Of course it is possible that the competing parties will declare a truce and compromise their interests.
This is total baloney by Schlumberger CEO. Well, not total baloney, but incorrect. Much of current Saudi oil production is based on existing fields. A correct comparision would only take into account the increase in production since their current drilling program went into implementation, probably since 2010 would be my guess. CEO is either stupid or playing some kind of game.
But wait… you shot from the hip before doing the math.
Fracking has steep decline rates. So if in a particular play, an oil company drills 10 wells which all start producing in January, production will decline sharply over the next two years – let’s say by 80% (every play is different, but it’s representative and an easy number to do math with). So just to MAINTAIN production, over those two years, the oil company will have to drill 8 MORE wells. At the end of year two, it will have drilled a total of 18 wells. But now the new wells have the same decline rates, and the company will have to drill even more wells just to maintain production at a flat level. Etc. etc.
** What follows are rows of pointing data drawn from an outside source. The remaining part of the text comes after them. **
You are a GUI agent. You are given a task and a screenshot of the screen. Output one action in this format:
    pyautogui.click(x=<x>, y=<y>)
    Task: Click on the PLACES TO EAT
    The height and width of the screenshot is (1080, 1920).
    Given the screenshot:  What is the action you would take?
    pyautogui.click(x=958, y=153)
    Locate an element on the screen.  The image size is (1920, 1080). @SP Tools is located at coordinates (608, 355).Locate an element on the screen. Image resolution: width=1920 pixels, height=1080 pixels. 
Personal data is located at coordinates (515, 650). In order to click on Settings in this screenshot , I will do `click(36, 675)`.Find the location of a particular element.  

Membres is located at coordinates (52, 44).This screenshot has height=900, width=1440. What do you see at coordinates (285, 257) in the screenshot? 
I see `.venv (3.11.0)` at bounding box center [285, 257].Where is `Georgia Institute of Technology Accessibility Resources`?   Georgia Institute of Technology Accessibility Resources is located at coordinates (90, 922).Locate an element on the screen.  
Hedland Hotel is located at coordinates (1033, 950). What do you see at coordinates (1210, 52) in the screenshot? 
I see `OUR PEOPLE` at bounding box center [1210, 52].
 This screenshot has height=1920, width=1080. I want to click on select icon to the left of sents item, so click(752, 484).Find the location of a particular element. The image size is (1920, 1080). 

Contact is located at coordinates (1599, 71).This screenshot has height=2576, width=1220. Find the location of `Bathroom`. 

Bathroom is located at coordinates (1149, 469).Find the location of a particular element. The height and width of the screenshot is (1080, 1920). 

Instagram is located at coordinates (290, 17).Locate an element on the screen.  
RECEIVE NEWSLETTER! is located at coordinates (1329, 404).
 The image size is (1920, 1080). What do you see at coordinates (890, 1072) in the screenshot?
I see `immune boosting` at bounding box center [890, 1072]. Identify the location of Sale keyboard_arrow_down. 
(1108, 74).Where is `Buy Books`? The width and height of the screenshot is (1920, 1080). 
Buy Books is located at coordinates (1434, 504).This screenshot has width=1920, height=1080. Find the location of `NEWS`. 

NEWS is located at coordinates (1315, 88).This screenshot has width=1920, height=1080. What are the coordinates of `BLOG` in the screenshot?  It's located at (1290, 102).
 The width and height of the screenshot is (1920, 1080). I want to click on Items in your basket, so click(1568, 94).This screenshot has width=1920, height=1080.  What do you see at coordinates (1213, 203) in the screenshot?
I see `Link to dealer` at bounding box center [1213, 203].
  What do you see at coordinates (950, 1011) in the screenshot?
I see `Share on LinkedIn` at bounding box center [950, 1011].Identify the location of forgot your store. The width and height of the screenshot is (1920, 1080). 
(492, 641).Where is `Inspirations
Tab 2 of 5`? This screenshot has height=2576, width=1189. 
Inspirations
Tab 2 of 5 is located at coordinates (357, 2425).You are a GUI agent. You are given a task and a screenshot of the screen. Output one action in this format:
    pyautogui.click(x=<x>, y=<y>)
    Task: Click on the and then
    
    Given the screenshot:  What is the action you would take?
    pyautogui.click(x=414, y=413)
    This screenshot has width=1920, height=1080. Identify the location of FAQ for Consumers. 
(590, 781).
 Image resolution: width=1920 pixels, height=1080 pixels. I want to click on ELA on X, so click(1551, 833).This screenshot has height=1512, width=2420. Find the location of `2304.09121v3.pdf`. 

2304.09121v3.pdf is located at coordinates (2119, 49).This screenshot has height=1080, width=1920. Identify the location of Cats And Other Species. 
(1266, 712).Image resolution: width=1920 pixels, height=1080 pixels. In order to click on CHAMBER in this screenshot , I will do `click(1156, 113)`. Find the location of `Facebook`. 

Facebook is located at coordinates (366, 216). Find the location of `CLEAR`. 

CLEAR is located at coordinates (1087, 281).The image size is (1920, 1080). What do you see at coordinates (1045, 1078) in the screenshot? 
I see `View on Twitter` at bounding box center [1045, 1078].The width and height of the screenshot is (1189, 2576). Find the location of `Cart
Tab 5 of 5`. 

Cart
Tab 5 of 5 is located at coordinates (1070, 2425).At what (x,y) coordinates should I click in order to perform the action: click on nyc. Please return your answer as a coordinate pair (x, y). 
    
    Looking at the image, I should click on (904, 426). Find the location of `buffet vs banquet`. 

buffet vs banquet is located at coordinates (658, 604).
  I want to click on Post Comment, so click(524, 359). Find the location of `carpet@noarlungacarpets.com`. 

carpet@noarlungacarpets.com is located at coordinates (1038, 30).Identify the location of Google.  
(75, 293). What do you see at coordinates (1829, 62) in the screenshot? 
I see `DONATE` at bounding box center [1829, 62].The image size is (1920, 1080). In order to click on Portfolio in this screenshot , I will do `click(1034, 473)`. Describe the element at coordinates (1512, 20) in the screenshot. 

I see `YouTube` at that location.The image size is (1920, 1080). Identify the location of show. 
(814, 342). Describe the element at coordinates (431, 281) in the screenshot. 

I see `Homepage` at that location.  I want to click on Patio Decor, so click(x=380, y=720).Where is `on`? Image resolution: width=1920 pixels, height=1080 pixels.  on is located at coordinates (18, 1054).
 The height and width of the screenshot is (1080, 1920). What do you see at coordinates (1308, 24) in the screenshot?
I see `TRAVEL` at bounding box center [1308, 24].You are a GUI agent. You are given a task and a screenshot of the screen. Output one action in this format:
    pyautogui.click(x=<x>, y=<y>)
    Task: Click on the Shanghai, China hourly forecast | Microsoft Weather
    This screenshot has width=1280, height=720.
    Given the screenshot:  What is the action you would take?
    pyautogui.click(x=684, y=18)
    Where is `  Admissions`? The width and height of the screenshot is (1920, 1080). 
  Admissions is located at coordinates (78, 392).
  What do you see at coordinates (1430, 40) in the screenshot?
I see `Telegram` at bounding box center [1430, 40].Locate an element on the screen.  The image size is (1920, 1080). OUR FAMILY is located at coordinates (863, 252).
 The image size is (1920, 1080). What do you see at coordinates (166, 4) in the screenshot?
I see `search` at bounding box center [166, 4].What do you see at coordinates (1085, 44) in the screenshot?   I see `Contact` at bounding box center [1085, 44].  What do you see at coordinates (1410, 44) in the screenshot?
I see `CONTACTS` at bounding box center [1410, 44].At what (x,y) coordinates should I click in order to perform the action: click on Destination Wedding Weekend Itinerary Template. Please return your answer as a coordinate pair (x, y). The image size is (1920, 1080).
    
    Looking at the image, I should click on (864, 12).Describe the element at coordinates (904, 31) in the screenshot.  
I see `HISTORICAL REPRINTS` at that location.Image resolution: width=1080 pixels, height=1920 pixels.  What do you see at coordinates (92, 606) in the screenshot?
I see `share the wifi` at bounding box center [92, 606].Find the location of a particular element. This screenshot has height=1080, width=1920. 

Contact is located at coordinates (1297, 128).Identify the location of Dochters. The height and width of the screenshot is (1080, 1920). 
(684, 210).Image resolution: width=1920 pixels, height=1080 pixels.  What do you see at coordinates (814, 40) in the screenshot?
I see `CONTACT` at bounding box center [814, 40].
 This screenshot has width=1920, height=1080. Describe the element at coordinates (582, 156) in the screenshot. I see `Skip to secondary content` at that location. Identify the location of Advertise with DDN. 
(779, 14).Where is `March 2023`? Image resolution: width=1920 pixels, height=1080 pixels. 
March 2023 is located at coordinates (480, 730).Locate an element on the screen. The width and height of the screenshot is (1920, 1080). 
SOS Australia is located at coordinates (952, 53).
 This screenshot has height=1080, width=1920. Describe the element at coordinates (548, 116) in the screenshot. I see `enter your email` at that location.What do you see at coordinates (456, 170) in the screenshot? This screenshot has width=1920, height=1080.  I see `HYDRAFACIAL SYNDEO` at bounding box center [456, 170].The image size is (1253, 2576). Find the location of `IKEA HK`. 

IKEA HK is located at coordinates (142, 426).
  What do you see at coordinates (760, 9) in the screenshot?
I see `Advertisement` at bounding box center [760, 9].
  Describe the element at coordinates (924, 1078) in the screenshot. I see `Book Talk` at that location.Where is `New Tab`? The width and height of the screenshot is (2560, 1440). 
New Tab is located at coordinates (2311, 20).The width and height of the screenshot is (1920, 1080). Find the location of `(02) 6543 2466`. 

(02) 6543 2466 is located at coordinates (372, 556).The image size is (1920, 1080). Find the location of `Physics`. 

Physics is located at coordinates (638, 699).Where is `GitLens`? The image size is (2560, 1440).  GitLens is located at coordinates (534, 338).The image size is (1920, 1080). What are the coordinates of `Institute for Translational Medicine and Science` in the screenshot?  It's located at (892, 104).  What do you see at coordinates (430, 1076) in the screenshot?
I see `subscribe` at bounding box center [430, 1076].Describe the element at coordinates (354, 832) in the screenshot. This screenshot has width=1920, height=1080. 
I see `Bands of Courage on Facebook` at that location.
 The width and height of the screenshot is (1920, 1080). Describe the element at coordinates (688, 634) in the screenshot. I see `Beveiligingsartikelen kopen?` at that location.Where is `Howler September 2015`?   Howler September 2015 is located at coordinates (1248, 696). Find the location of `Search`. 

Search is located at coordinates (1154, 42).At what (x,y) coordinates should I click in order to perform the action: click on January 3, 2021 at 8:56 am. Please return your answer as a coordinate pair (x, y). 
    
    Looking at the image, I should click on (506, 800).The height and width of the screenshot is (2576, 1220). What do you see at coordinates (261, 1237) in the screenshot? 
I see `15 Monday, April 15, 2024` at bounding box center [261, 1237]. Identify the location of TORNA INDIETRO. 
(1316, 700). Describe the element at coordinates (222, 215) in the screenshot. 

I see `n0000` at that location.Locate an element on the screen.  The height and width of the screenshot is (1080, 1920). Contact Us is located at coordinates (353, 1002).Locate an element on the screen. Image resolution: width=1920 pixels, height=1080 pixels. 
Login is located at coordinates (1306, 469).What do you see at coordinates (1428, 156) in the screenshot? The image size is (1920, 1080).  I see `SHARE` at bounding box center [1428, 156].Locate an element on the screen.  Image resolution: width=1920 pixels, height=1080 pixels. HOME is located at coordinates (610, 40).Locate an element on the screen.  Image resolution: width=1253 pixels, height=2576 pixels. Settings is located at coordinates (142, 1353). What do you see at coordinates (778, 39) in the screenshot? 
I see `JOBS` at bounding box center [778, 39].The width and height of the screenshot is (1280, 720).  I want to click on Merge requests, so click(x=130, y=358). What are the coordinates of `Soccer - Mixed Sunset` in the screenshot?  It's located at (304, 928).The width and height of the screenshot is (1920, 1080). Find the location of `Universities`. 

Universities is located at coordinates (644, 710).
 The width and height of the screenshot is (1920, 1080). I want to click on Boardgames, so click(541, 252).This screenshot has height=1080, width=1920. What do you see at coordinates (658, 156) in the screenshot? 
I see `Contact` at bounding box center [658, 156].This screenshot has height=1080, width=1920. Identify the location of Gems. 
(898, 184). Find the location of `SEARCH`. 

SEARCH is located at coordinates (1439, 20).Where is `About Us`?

Multiply that by thousands of wells across the country.
That’s the treadmill of fracking. And that’s where the big numbers come from. The math is very different in conventional wells where decline rates stretch out over many years, and even decades.
The folks at Schlumberger know what they’re talking about. And when you shot from the hip, you didn’t hit them. Did you check your foot to see if it’s bleeding?
You may be right about the shale treadmill, but I still don’t think it’s a fair comparison. Probably a better comparison would show that Saudi is on a treadmill of their own. After all, their major fields are in decline; that much is certain.
I have heard the Saudi decline narrative for years and some day it will be true. Not really sure if that day is here. I do know that Wolf is right about the shale plays “Red Queen” conundrum. And Geologically, there is little comparison regarding the quality and behavior of the Saudi conventional reservoirs and what I consider to be the pseudo-reservoirs found in the shale patch. Also, at the end of the day, an oil well is only successful if it is economical at current oil prices. We used to have the concept in the industry of “a geologic success and an economic failure”. Too many of those would lead to the reality of “Job failure” followed by unemployment.
I still believe that the oil plays in the vast majority of shale prospects are only viable with prices north of $80/bbl. And that price gets higher drilling away from the fairway.